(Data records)
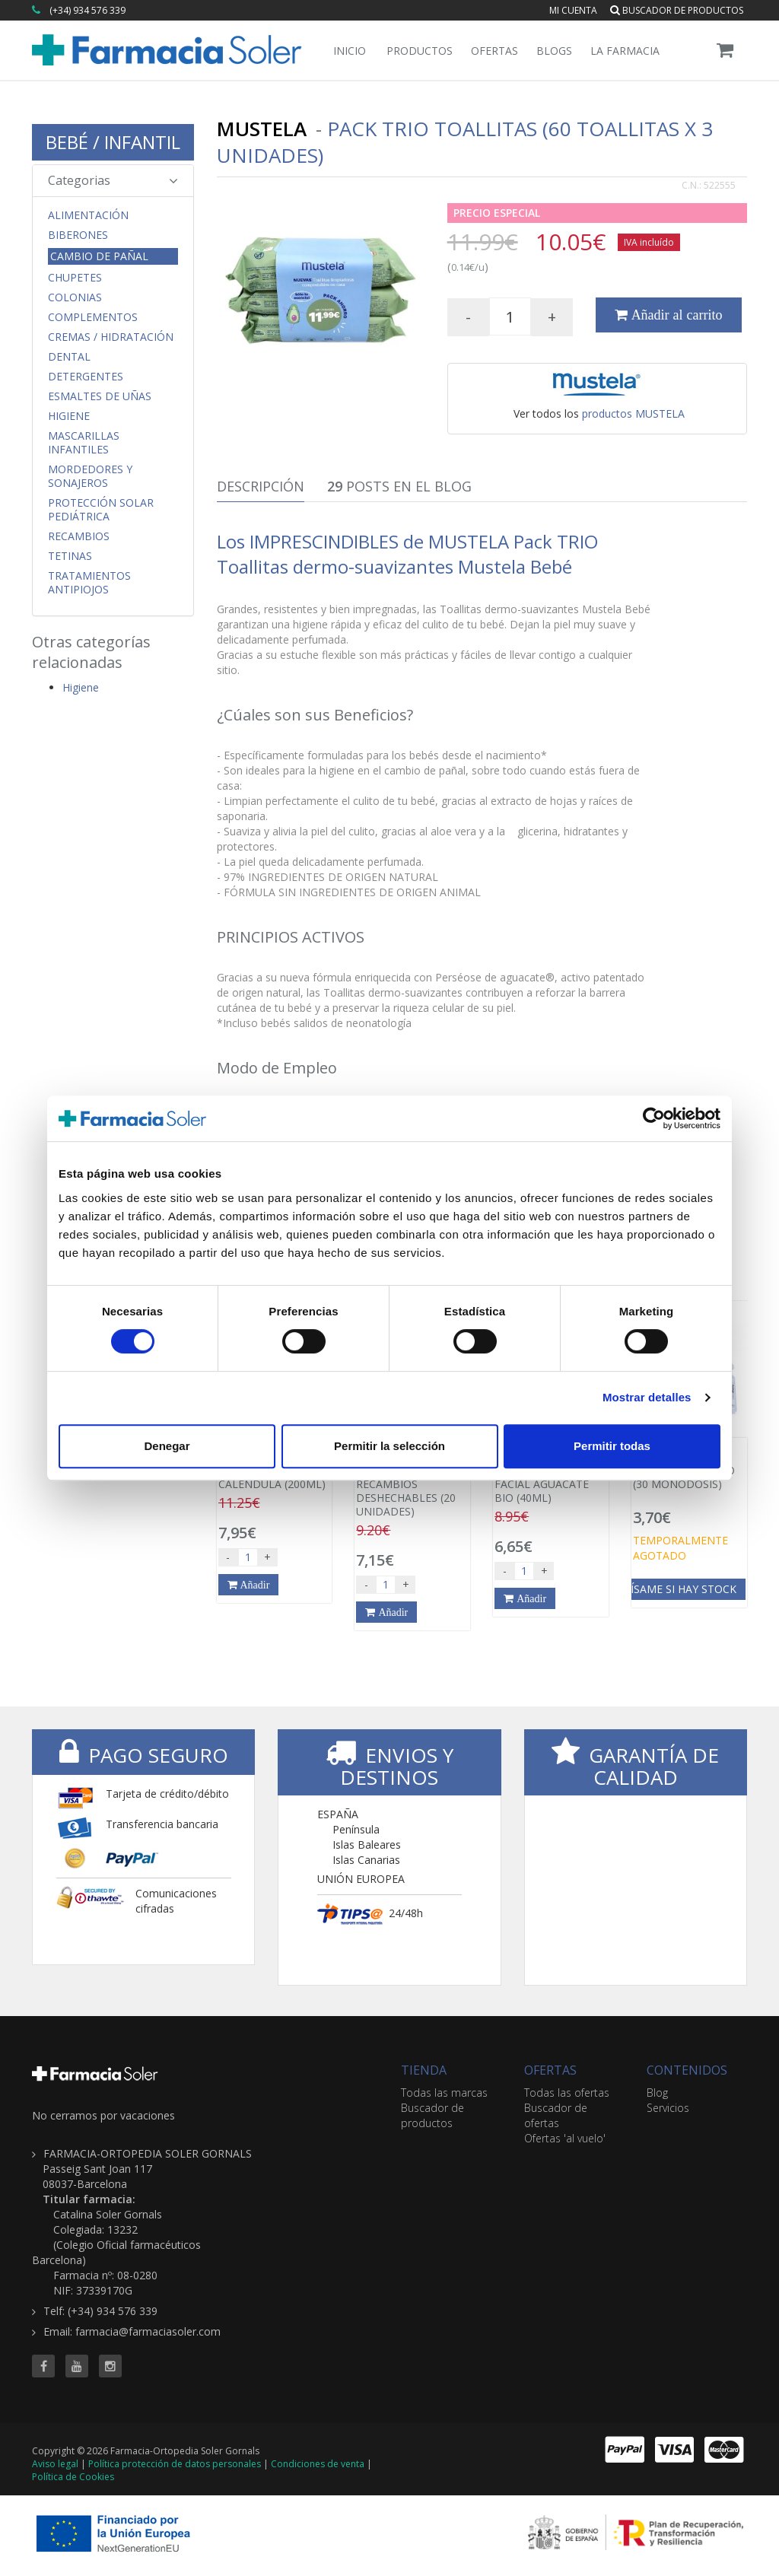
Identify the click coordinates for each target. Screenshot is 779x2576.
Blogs (554, 50)
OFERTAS (550, 2070)
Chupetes (75, 278)
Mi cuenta (573, 10)
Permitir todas (612, 1445)
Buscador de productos (676, 10)
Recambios (79, 536)
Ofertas (494, 50)
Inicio (349, 50)
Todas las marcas (444, 2092)
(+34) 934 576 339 (87, 10)
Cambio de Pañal (99, 256)
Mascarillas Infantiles (83, 442)
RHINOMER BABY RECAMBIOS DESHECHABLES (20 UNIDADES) (412, 1482)
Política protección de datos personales (174, 2463)
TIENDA (424, 2070)
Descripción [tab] (260, 486)
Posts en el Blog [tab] (399, 486)
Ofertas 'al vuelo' (565, 2138)
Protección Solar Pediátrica (101, 509)
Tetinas (70, 556)
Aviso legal (55, 2463)
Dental (69, 357)
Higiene (69, 416)
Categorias (113, 180)
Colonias (75, 297)
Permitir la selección (389, 1445)
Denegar (166, 1445)
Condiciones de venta (317, 2463)
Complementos (93, 317)
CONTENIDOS (687, 2070)
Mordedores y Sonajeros (90, 476)
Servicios (668, 2108)
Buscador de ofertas (555, 2115)
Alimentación (88, 215)
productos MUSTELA (633, 413)
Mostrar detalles (647, 1397)
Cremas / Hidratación (110, 337)
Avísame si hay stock (677, 1589)
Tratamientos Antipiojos (89, 582)
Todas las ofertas (566, 2092)
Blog (657, 2092)
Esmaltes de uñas (99, 396)
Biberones (78, 235)
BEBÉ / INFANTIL (113, 141)
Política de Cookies (73, 2476)
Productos (419, 50)
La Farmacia (625, 50)
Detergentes (85, 376)
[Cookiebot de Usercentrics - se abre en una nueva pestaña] (653, 1118)
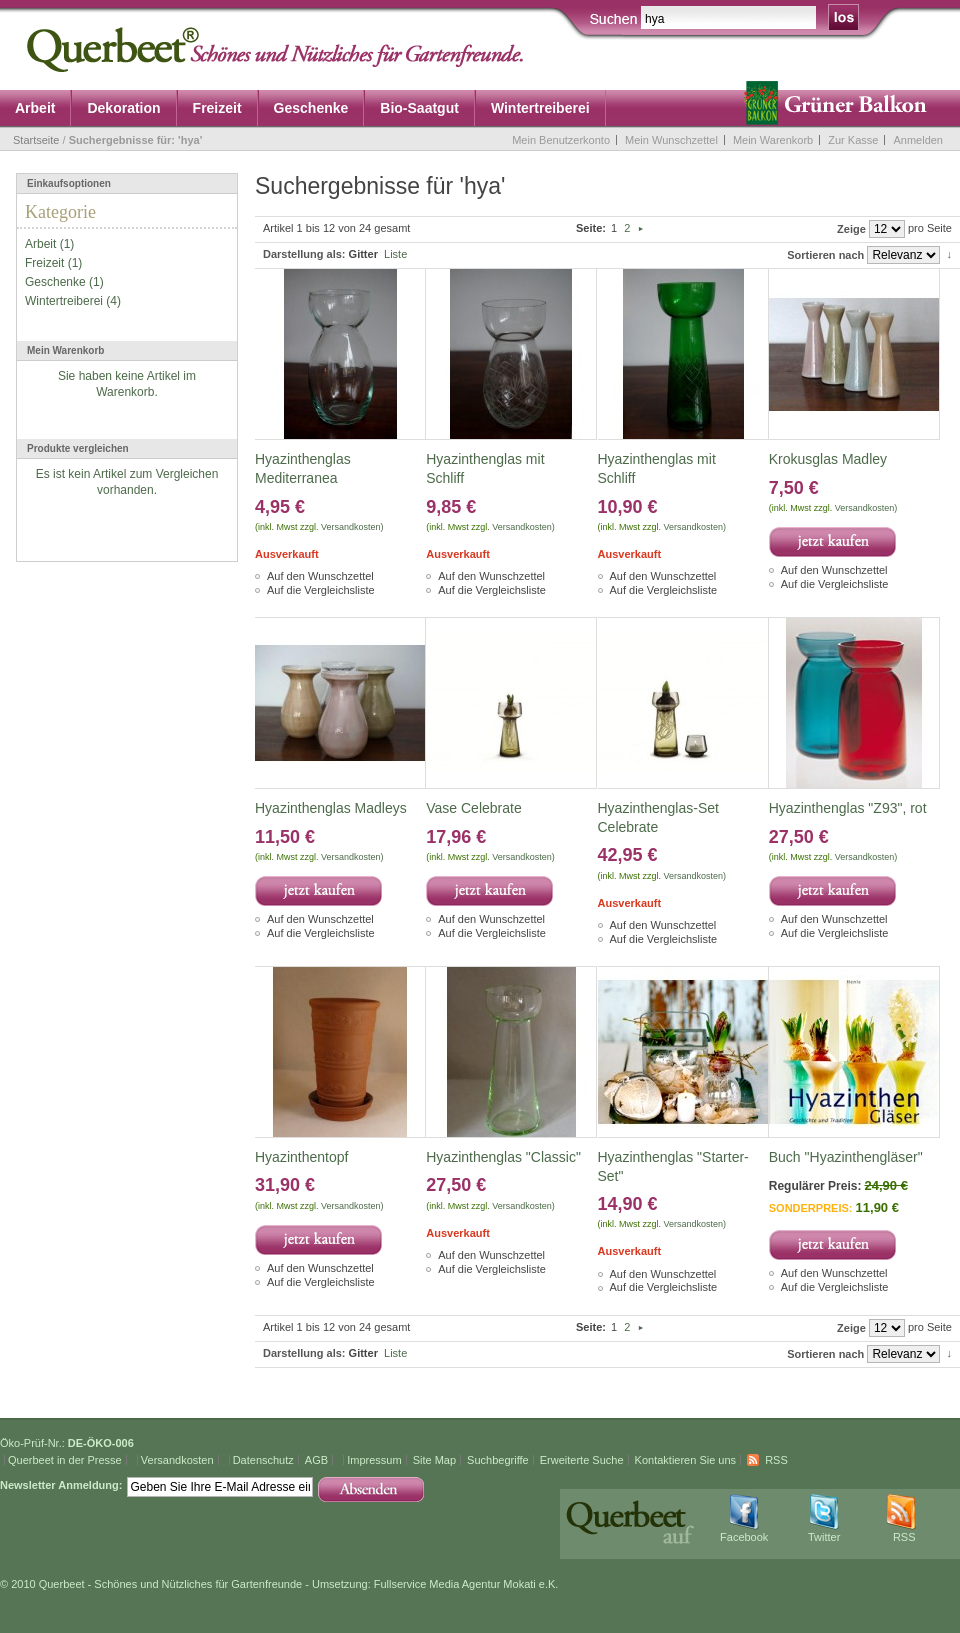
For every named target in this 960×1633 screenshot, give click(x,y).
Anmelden (918, 140)
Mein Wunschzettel (671, 140)
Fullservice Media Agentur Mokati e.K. (466, 1584)
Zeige (851, 229)
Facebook (744, 1537)
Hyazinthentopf (301, 1157)
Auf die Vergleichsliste (321, 590)
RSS (776, 1460)
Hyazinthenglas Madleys (331, 808)
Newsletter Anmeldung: (61, 1485)
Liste (395, 254)
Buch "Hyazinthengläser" (846, 1157)
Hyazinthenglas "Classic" (503, 1157)
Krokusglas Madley (828, 459)
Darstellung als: (304, 254)
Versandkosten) (352, 527)
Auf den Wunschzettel (320, 576)
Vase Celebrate (473, 808)
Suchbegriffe (498, 1460)
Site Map (434, 1460)
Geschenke (55, 282)
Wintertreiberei (64, 301)
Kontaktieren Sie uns (686, 1460)
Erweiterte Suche (582, 1460)
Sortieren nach (825, 255)
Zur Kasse (853, 140)
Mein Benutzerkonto (561, 140)
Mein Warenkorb (773, 140)
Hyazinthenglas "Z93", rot (848, 808)
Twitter (824, 1537)
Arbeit (40, 244)
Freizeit (44, 263)
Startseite (36, 140)
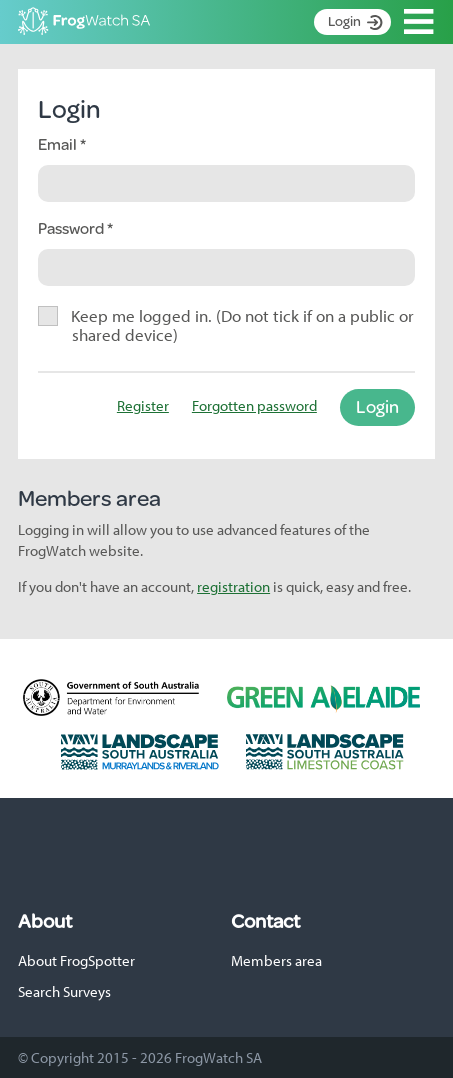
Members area (276, 960)
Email (59, 143)
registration (233, 586)
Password (72, 227)
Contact (265, 921)
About (45, 921)
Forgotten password (254, 405)
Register (143, 405)
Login (344, 21)
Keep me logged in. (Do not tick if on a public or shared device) (243, 324)
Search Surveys (64, 991)
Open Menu (419, 22)
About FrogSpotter (76, 960)
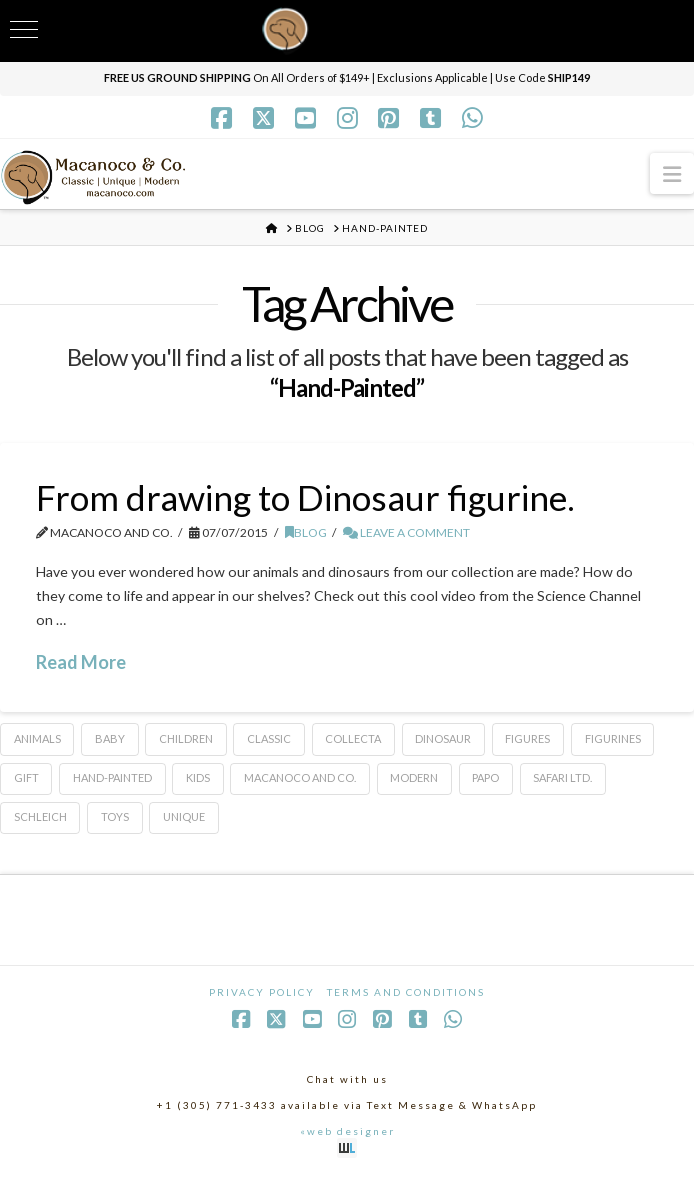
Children (186, 738)
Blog (306, 532)
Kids (198, 777)
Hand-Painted (112, 777)
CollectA (353, 738)
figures (527, 738)
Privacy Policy (262, 992)
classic (269, 738)
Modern (414, 777)
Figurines (613, 738)
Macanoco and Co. (300, 777)
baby (110, 738)
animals (37, 738)
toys (115, 816)
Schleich (40, 816)
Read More (81, 662)
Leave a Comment (406, 532)
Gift (26, 777)
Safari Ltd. (562, 777)
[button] (672, 173)
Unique (184, 816)
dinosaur (443, 738)
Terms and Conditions (406, 992)
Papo (485, 777)
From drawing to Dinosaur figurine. (305, 497)
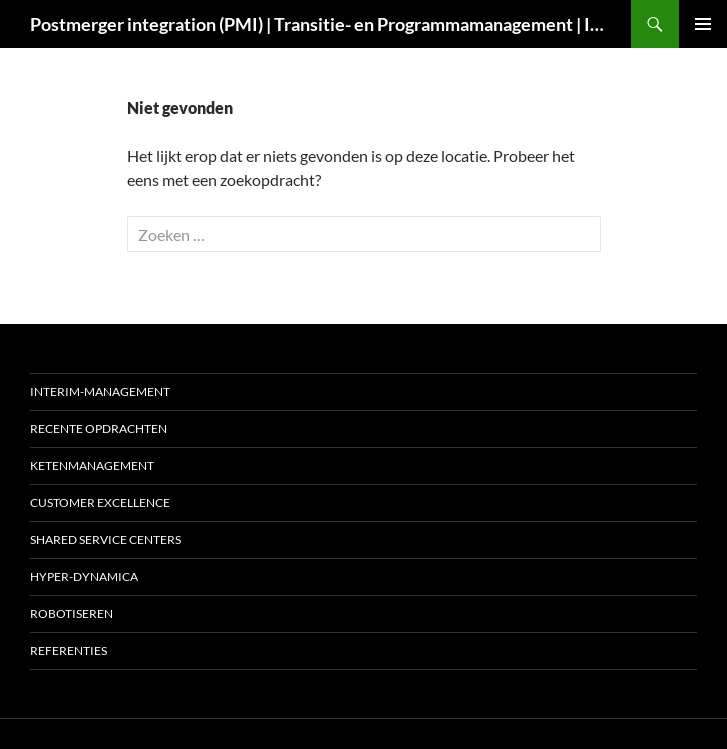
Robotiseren (71, 613)
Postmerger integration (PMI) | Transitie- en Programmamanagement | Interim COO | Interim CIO (320, 24)
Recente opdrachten (98, 428)
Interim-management (100, 391)
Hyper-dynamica (84, 576)
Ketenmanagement (92, 465)
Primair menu (703, 24)
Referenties (68, 650)
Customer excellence (100, 502)
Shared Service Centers (105, 539)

--- The task ---
Arrange the data above as a JSON list of strings, one string per line, with blank lines omitted. Leave out the pictures.

--- Solution ---
[
  "Identify the click coordinates for each target. Screenshot is 779x2576.",
  "Blogs (554, 50)",
  "OFERTAS (550, 2070)",
  "Chupetes (75, 278)",
  "Mi cuenta (573, 10)",
  "Permitir todas (612, 1445)",
  "Buscador de productos (676, 10)",
  "Recambios (79, 536)",
  "Ofertas (494, 50)",
  "Inicio (349, 50)",
  "Todas las marcas (444, 2092)",
  "(+34) 934 576 339 (87, 10)",
  "Cambio de Pañal (99, 256)",
  "Mascarillas Infantiles (83, 442)",
  "RHINOMER BABY RECAMBIOS DESHECHABLES (20 UNIDADES) (412, 1482)",
  "Política protección de datos personales (174, 2463)",
  "TIENDA (424, 2070)",
  "Descripción [tab] (260, 486)",
  "Posts en el Blog [tab] (399, 486)",
  "Ofertas 'al vuelo' (565, 2138)",
  "Protección Solar Pediátrica (101, 509)",
  "Tetinas (70, 556)",
  "Aviso legal (55, 2463)",
  "Dental (69, 357)",
  "Higiene (69, 416)",
  "Categorias (113, 180)",
  "Colonias (75, 297)",
  "Permitir la selección (389, 1445)",
  "Denegar (166, 1445)",
  "Condiciones de venta (317, 2463)",
  "Complementos (93, 317)",
  "CONTENIDOS (687, 2070)",
  "Mordedores y Sonajeros (90, 476)",
  "Servicios (668, 2108)",
  "Buscador de ofertas (555, 2115)",
  "Alimentación (88, 215)",
  "productos MUSTELA (633, 413)",
  "Mostrar detalles (647, 1397)",
  "Cremas / Hidratación (110, 337)",
  "Avísame si hay stock (677, 1589)",
  "Tratamientos Antipiojos (89, 582)",
  "Todas las ofertas (566, 2092)",
  "Blog (657, 2092)",
  "Esmaltes de uñas (99, 396)",
  "Biberones (78, 235)",
  "BEBÉ / INFANTIL (113, 141)",
  "Política de Cookies (73, 2476)",
  "Productos (419, 50)",
  "La Farmacia (625, 50)",
  "Detergentes (85, 376)",
  "[Cookiebot de Usercentrics - se abre en una nueva pestaña] (653, 1118)",
  "For every named target in this 960×1633 screenshot, give click(x,y).",
  "Anmelden (918, 140)",
  "Mein Wunschzettel (671, 140)",
  "Fullservice Media Agentur Mokati e.K. (466, 1584)",
  "Zeige (851, 229)",
  "Facebook (744, 1537)",
  "Hyazinthentopf (301, 1157)",
  "Auf die Vergleichsliste (321, 590)",
  "RSS (776, 1460)",
  "Hyazinthenglas Madleys (331, 808)",
  "Newsletter Anmeldung: (61, 1485)",
  "Liste (395, 254)",
  "Buch \"Hyazinthengläser\" (846, 1157)",
  "Hyazinthenglas \"Classic\" (503, 1157)",
  "Krokusglas Madley (828, 459)",
  "Darstellung als: (304, 254)",
  "Versandkosten) (352, 527)",
  "Auf den Wunschzettel (320, 576)",
  "Vase Celebrate (473, 808)",
  "Suchbegriffe (498, 1460)",
  "Site Map (434, 1460)",
  "Geschenke (55, 282)",
  "Wintertreiberei (64, 301)",
  "Kontaktieren Sie uns (686, 1460)",
  "Erweiterte Suche (582, 1460)",
  "Sortieren nach (825, 255)",
  "Zur Kasse (853, 140)",
  "Mein Benutzerkonto (561, 140)",
  "Mein Warenkorb (773, 140)",
  "Hyazinthenglas \"Z93\", rot (848, 808)",
  "Twitter (824, 1537)",
  "Arbeit (40, 244)",
  "Freizeit (44, 263)",
  "Startseite (36, 140)",
  "Members area (276, 960)",
  "Email (59, 143)",
  "registration (233, 586)",
  "Password (72, 227)",
  "Contact (265, 921)",
  "About (45, 921)",
  "Forgotten password (254, 405)",
  "Register (143, 405)",
  "Login (344, 21)",
  "Keep me logged in. (Do not tick if on a public or shared device) (243, 324)",
  "Search Surveys (64, 991)",
  "Open Menu (419, 22)",
  "About FrogSpotter (76, 960)",
  "Children (186, 738)",
  "Blog (306, 532)",
  "Kids (198, 777)",
  "Hand-Painted (112, 777)",
  "CollectA (353, 738)",
  "figures (527, 738)",
  "Privacy Policy (262, 992)",
  "classic (269, 738)",
  "Modern (414, 777)",
  "Figurines (613, 738)",
  "Macanoco and Co. (300, 777)",
  "baby (110, 738)",
  "animals (37, 738)",
  "toys (115, 816)",
  "Schleich (40, 816)",
  "Read More (81, 662)",
  "Leave a Comment (406, 532)",
  "Gift (26, 777)",
  "Safari Ltd. (562, 777)",
  "[button] (672, 173)",
  "Unique (184, 816)",
  "dinosaur (443, 738)",
  "Terms and Conditions (406, 992)",
  "Papo (485, 777)",
  "From drawing to Dinosaur figurine. (305, 497)",
  "Robotiseren (71, 613)",
  "Postmerger integration (PMI) | Transitie- en Programmamanagement | Interim COO | Interim CIO (320, 24)",
  "Recente opdrachten (98, 428)",
  "Interim-management (100, 391)",
  "Hyper-dynamica (84, 576)",
  "Ketenmanagement (92, 465)",
  "Primair menu (703, 24)",
  "Referenties (68, 650)",
  "Customer excellence (100, 502)",
  "Shared Service Centers (105, 539)"
]